Protagonisti e vittime dei brutali episodi odierni i due gruppi etnici rivali del Paese: gli Hausa, musulmani, e gli Igbo, cristiani e animisti. Secondo i quotidiani locali, che citano testimoni, a pronunciare la frase incriminata sarebbe stato un sarto Igbo, che avrebbe usato la parola “Chibuike”, che nella lingua hausa significa “abito”, ma sbagliando la pronuncia avrebbe detto “il Profeta è venuto al mercato”, insultando involontariamente il religioso e scatenando l’ira dei fanatici.
L’equivoco ha scatenato la rabbia della locale comunità musulmana che è andata a caccia di Igbo: negli scontri sono morte almeno quattro persone, mentre una chiesa e un negozio sono stati dati alle fiamme.
La dinamica è stata raccontata dal comandante della polizia locale, Ibrahim Idris, che allo stesso tempo non ha confermato il numero dei morti. «Quattro Ibo – ha affermato un residente – sono stati uccisi e un cadavere è stato gettato in un pozzo vicino casa mia». Un altro testimone ha aggiunto che le quattro vittime «sono state assassinate a colpi di machete».
Domenica scorsa violenze tra musulmani e cristiani si sono verificate nello stato orientale di Taraba: il bollettino di questi scontri parla di almeno 10 morti, decine di feriti e migliaia di sfollati. Nei giorni scorsi l’esercito nigeriano ha arrestato nella zona una cinquantina di persone coinvolte a vario titolo nelle violenze.

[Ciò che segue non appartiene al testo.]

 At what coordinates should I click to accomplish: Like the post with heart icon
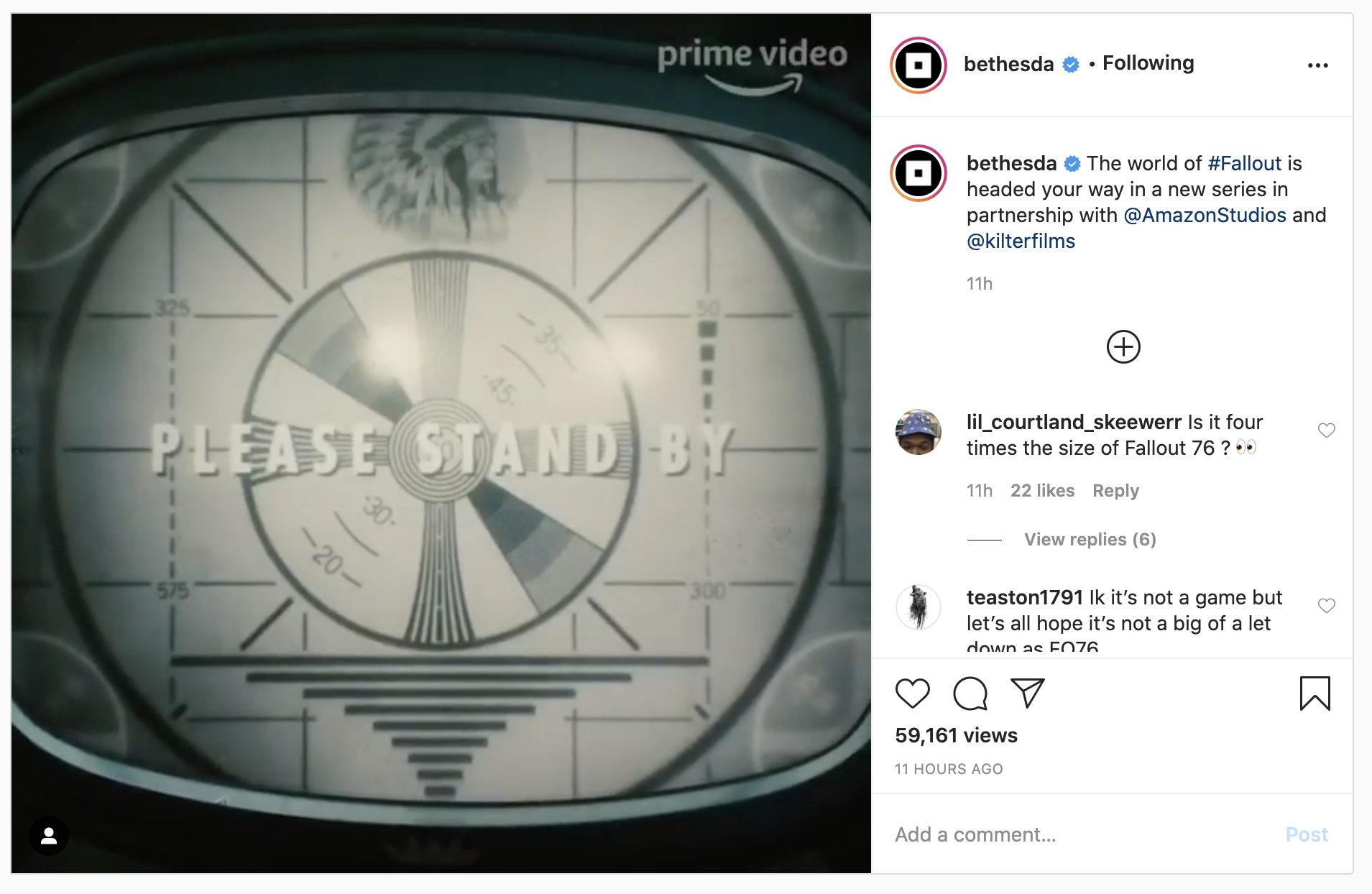[913, 693]
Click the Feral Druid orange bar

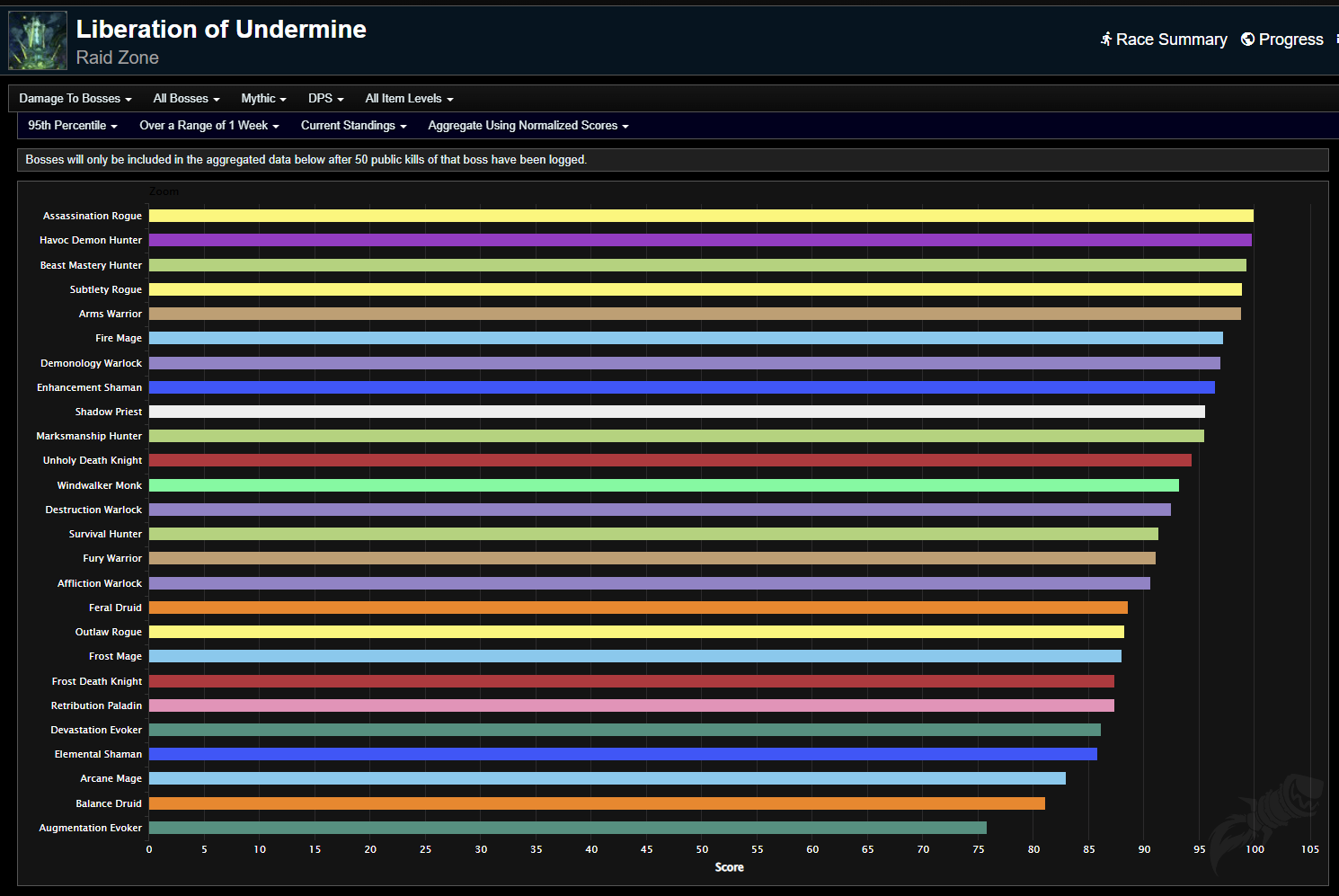point(638,608)

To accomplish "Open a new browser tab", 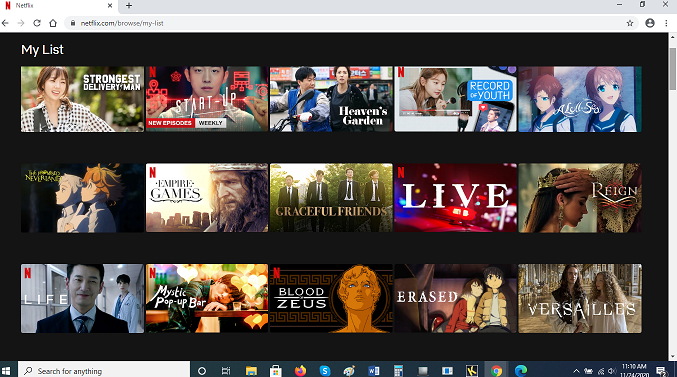I will (x=129, y=6).
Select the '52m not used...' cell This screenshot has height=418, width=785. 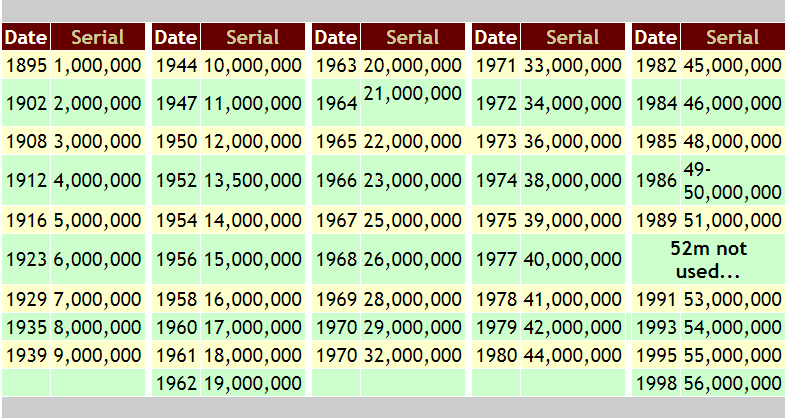click(709, 259)
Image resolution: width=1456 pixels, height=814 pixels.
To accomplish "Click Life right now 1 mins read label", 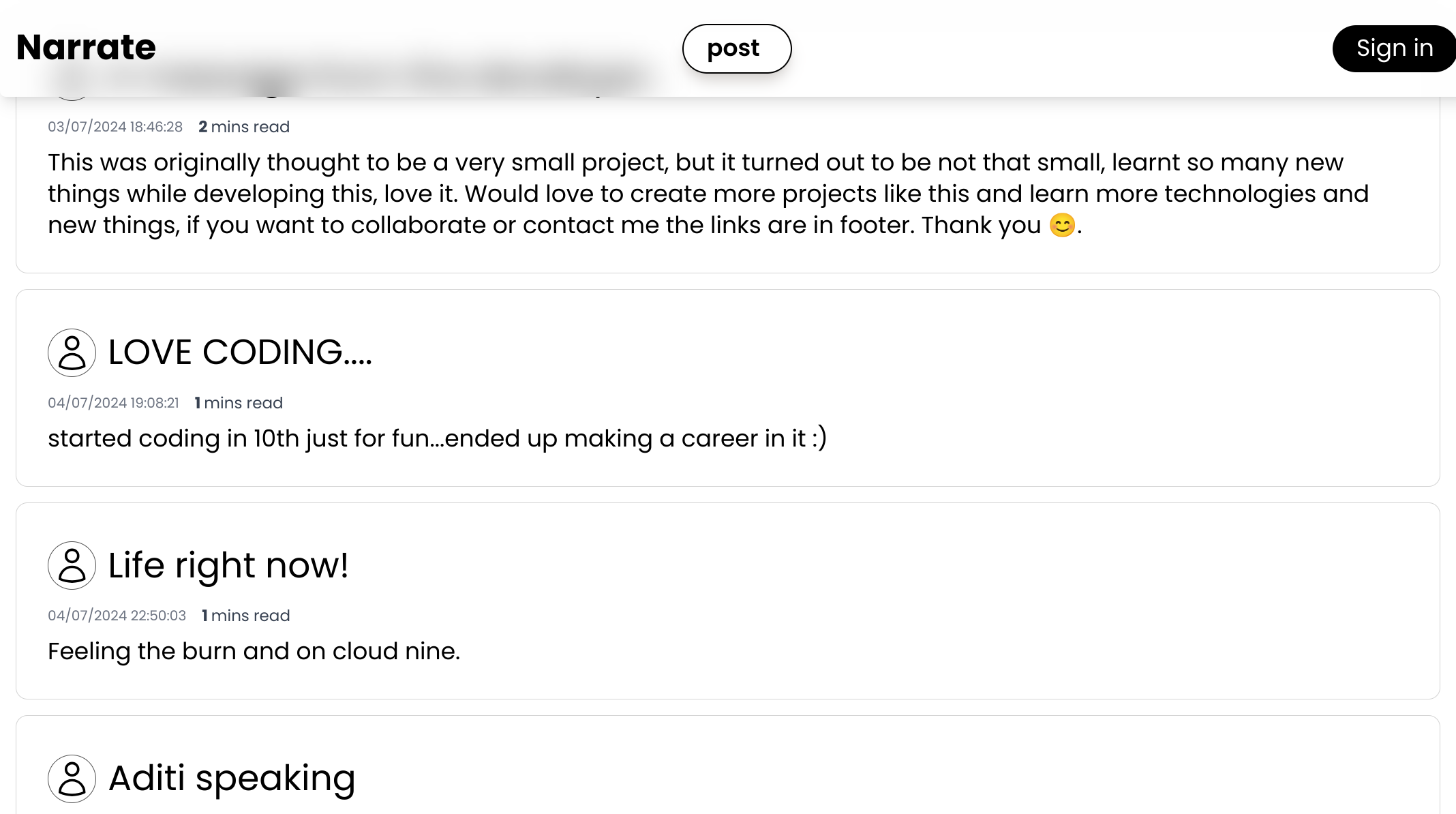I will coord(246,616).
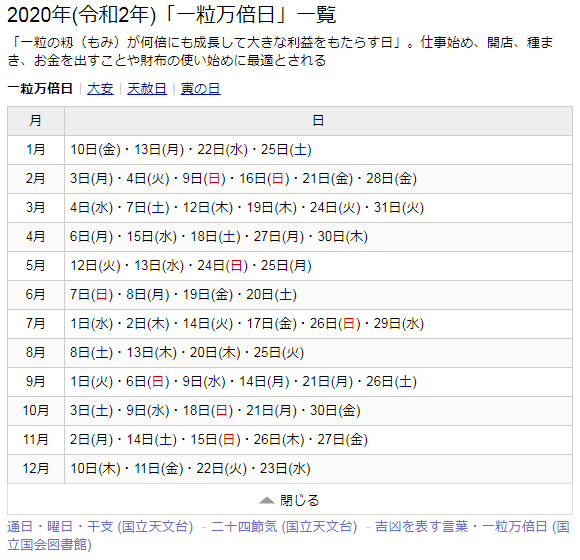580x560 pixels.
Task: Click the 日 column header
Action: tap(318, 121)
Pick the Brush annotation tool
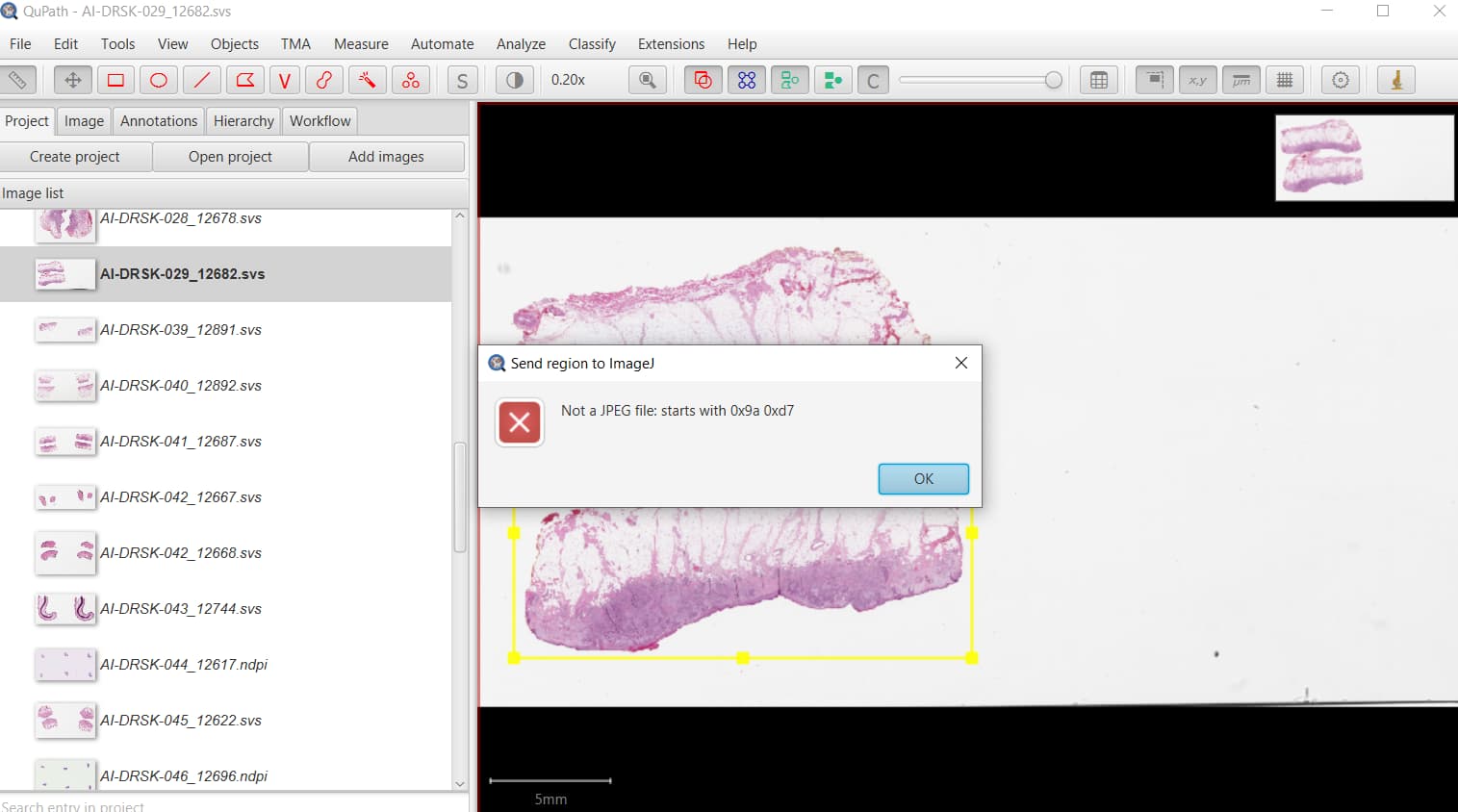Screen dimensions: 1458x812 pyautogui.click(x=324, y=80)
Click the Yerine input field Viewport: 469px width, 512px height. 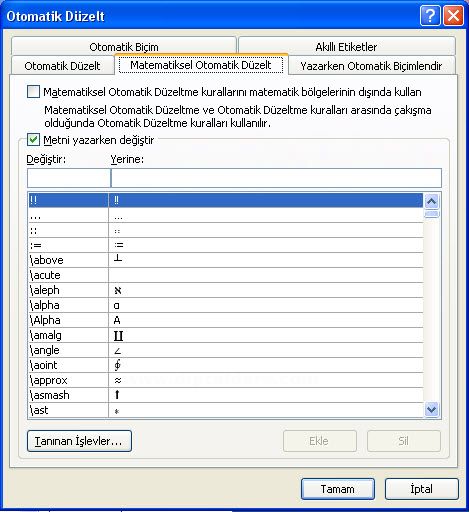point(276,178)
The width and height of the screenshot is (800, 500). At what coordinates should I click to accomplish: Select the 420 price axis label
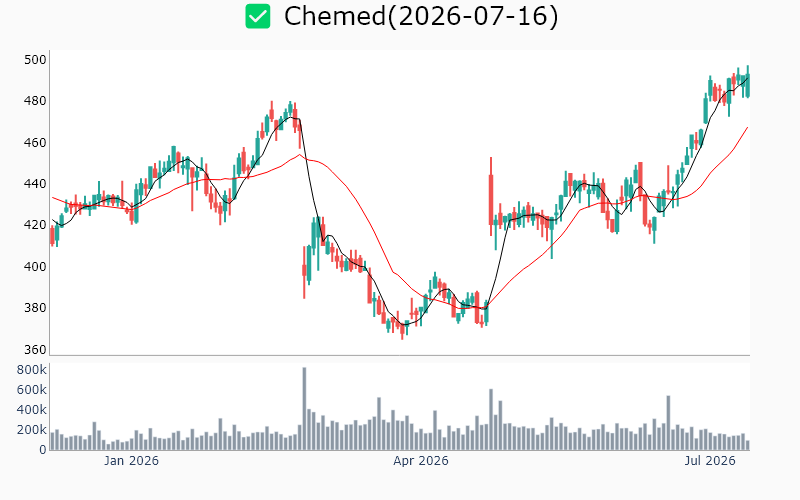pyautogui.click(x=35, y=225)
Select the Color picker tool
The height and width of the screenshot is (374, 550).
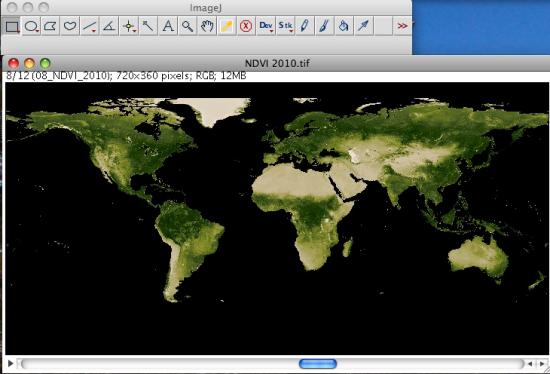point(227,26)
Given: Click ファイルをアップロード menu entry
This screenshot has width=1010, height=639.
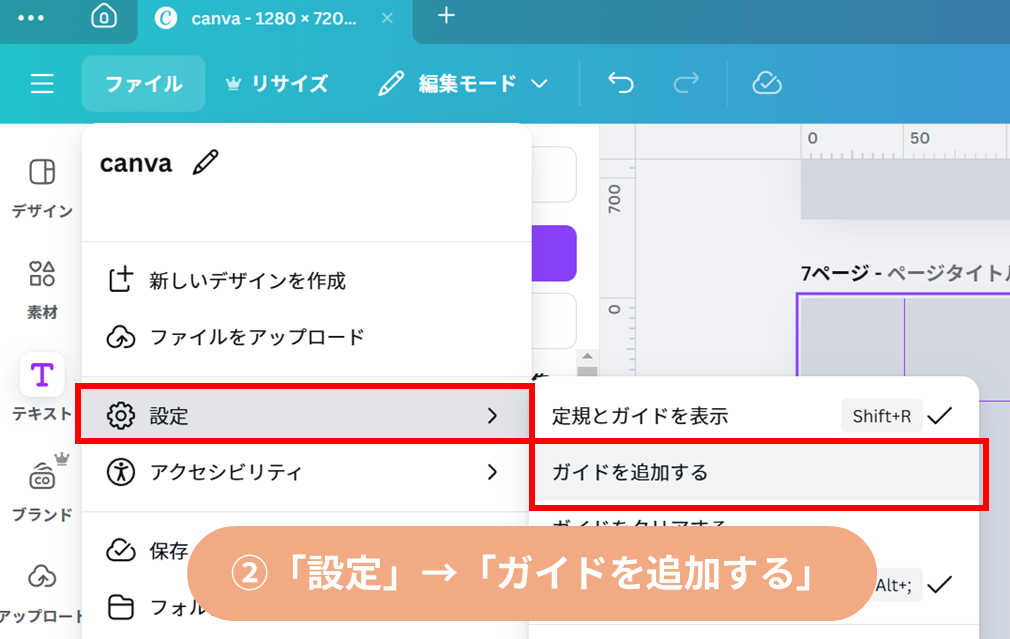Looking at the screenshot, I should (x=256, y=337).
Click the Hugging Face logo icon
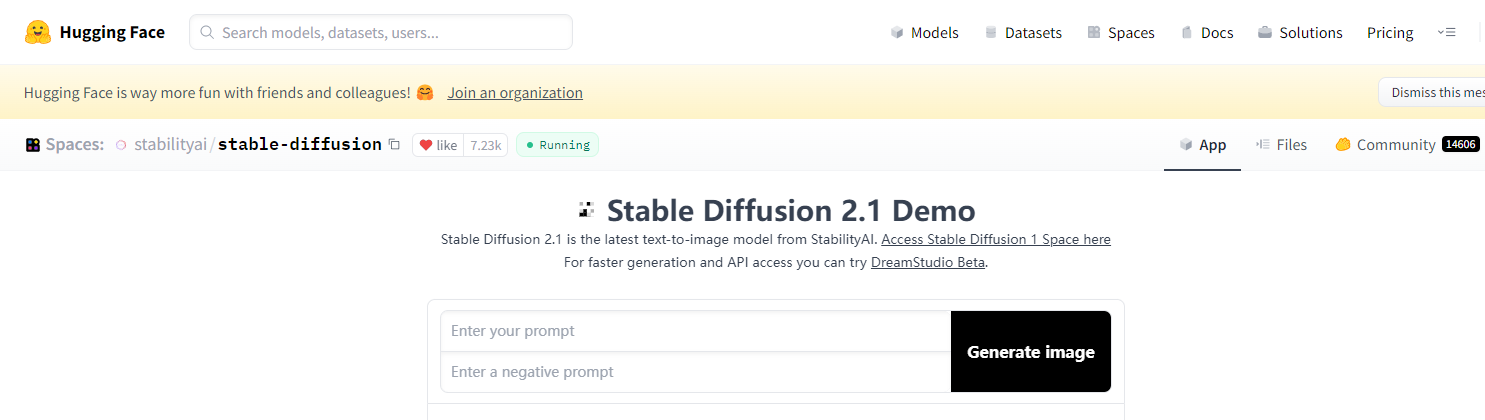Viewport: 1485px width, 420px height. pyautogui.click(x=38, y=32)
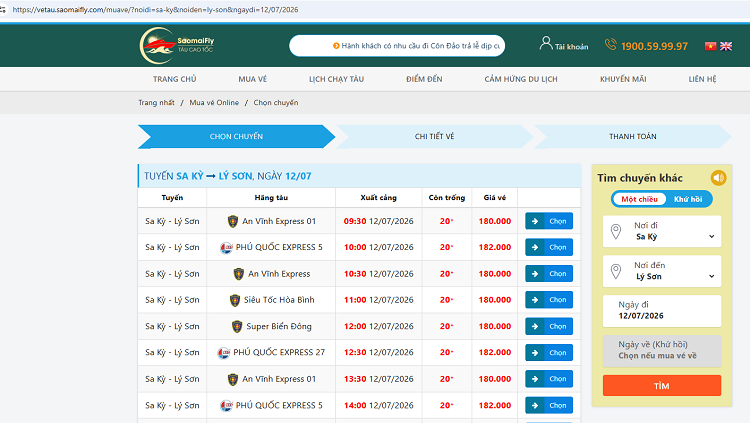Click the phone hotline icon
This screenshot has width=750, height=423.
610,45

DOVE FINIRA’ IL PAESE? «Meglio parlare che sparare». Riassume con questa battuta il senso della sua proposta l’arcivescovonigeriano di Abuja, John Onaiyekan, giunto a Roma per partecipare sabato in Vaticano al Concistoro nel quale il Papa lo creerà cardinale assieme ad altri cinque presuli. In una Nigeria dove le comunità cristiane sono bersagliate da attentati spesso rivendicati dal gruppo islamista Boko Haram, lui non teme di proporre una strategia di dialogo senza cedimenti.
«In Nigeria c’è un grande dibattito», ha spiegato nel corso di un incontro con i giornalisti organizzato in serata dall’Azione cattolica. «Per alcuni Boko Haram ha ragione a criticare il Governo per la corruzione e chiedere giustizia a fronte di una grande povertà. Per me è una situazione inaccettabile perché se tutti coloro che stanno male agissero come Boko Haram dove finirebbe il paese? D’altra parte c’è chi rifiuta il dialogo perché i militanti di Boko Haram sono assassini e bisogna rispondere al fuoco col fuoco. Anche questa secondo me è una posizione sbagliata. La situazione è complessa. Il sentimento di vendetta non giustifica l’uccisione di gente innocente quando magari è riunita in preghiera in una chiesa. Chi uccide gli innocenti è un assassino e questo va detto chiaramente. Ma cosa fare poi con gli assassini? Li si può anche perdonare. O comunque si può tentare di avere con loro un dialogo. Siamo nello stesso paese, possiamo provare ad avere idee in comune».